Machine learning to detect frauds and cybersecurity
Machine Learning Algorithms have the capability to remember historical fraud patterns and identify them in future transactions. It can scan through humongous mounds of data at great speed to identify sophisticated fraud patterns that a human eye will not be able to detect. This makes ML extremely important to the banking and finance ecosystem where frauds are prevalent and need to be prevented. If we recall the frauds in the last few years that have roiled the banking industry in India, we will agree that the application of Machine Learning could have helped to prevent them by identifying the fraud much earlier.
Transaction analysis for risk monitoring
The use of AI in transaction monitoring allows financial institutions to manage their risk better. These solutions track customer transactions in real-time on a daily basis. They scrutinize current transactions as well as historical data and account profiles to arrive at the risk level of the customer.
This allows the financial entities to adopt a risk-based approach towards customers. The risk level of a customer would depend on several factors like the country and city of residence, nature of employment, the status of current debts, number of dependents, etc.
Based on the customer risk level, the entity can tweak the monitoring of the customer. Low-risk clients would require less monitoring compared to high-risk clients. The entity can take a call based on the market segment and the nature of the products on offer.
Big data analytics and machine learning tracking money laundering and malpractices
The banking and financial services industry is required to comply with anti-money laundering regulations. Money laundering is used by criminals to hide illegal funds derived from criminal activities like drug trafficking, flesh trade, terrorist financing, etc.

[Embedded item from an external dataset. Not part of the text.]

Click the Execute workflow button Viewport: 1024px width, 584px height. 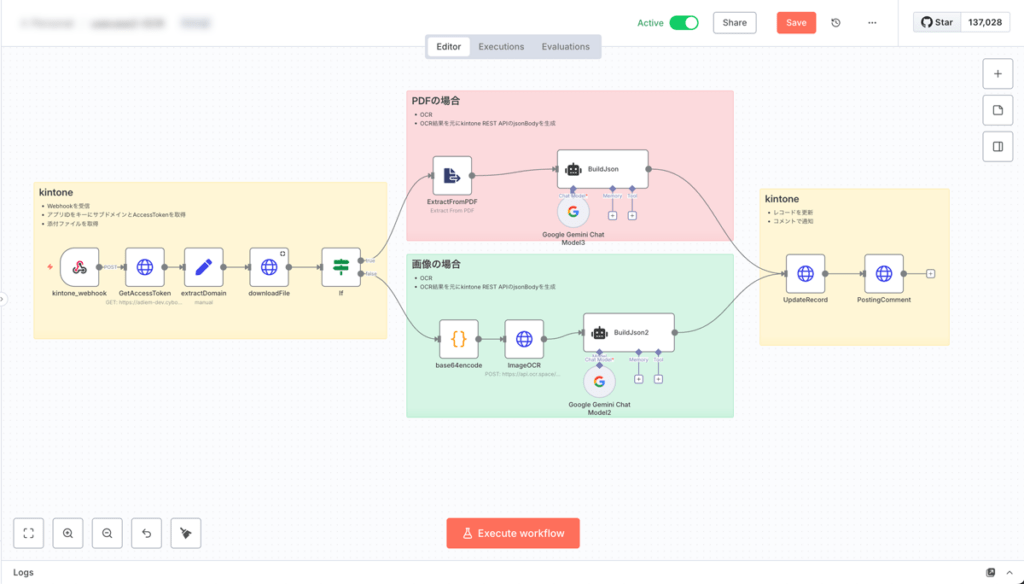coord(513,533)
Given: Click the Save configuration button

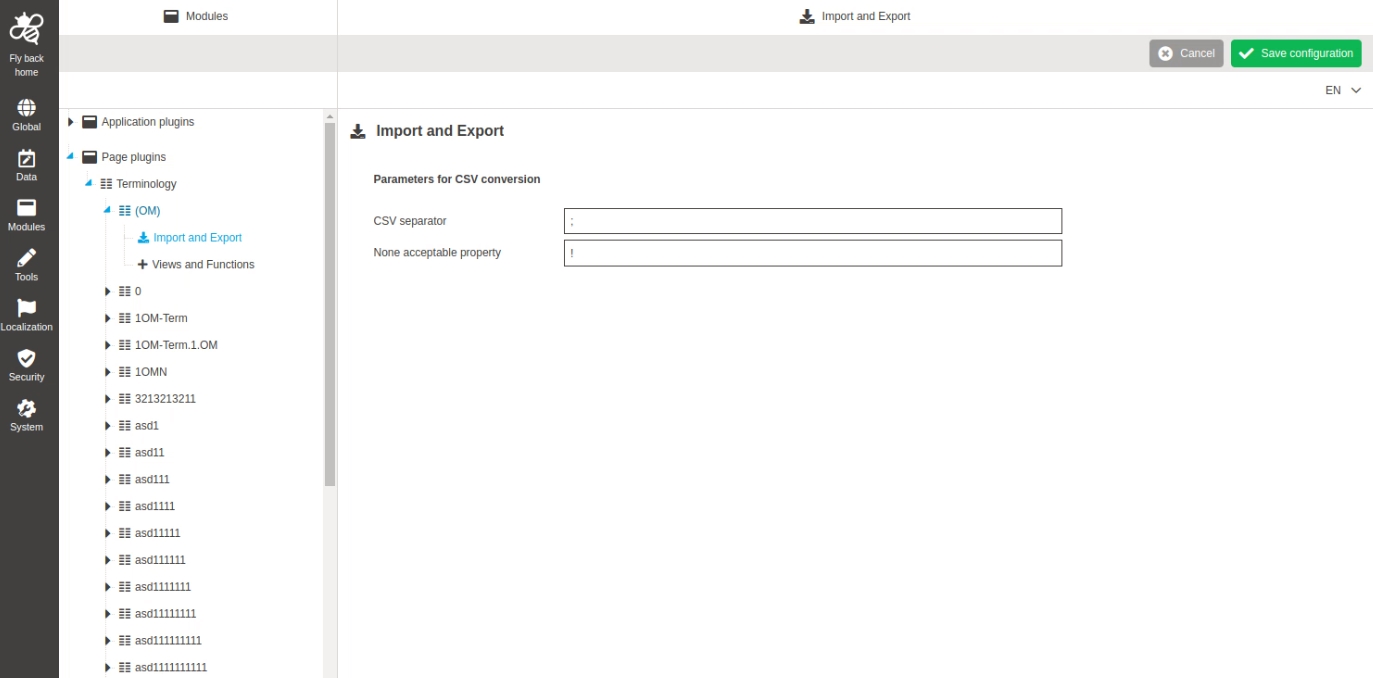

If any business is caught aiding or abetting these transactions, the punishment could involve fines and prison sentences for stakeholders as well the loss of goodwill. Using AI-based KYC, fraud detection mechanisms, and daily transaction monitoring help to identify these transactions early and weed them out. Such transactions need to be reported to the regulatory authorities immediately.
Artificial Intelligence is playing a pivotal role in the Banking and Financial Services Ecosystem by providing businesses with more information about their customers that can help to created tailored solutions for them.
The speed at which this information is collected, analyzed, and actioned in real-time is improving cost and time efficiencies on one hand and helping to address risks faster on the other. This is primarily responsible for the runaway success of fintech lending platforms. They have been able to harness the power of technology to onboard customers faster without compromising on the risk.
Most of the private and some of the large public sector banks In India have already adopted AI in their daily operations by way of chatbots and robotics software that manage millions of transactions on a daily basis. With growing customer expectations businesses have to aim at delivering superlative customer experiences to stay ahead of the competition and artificial intelligence provides them with the necessary tools to achieve this objective.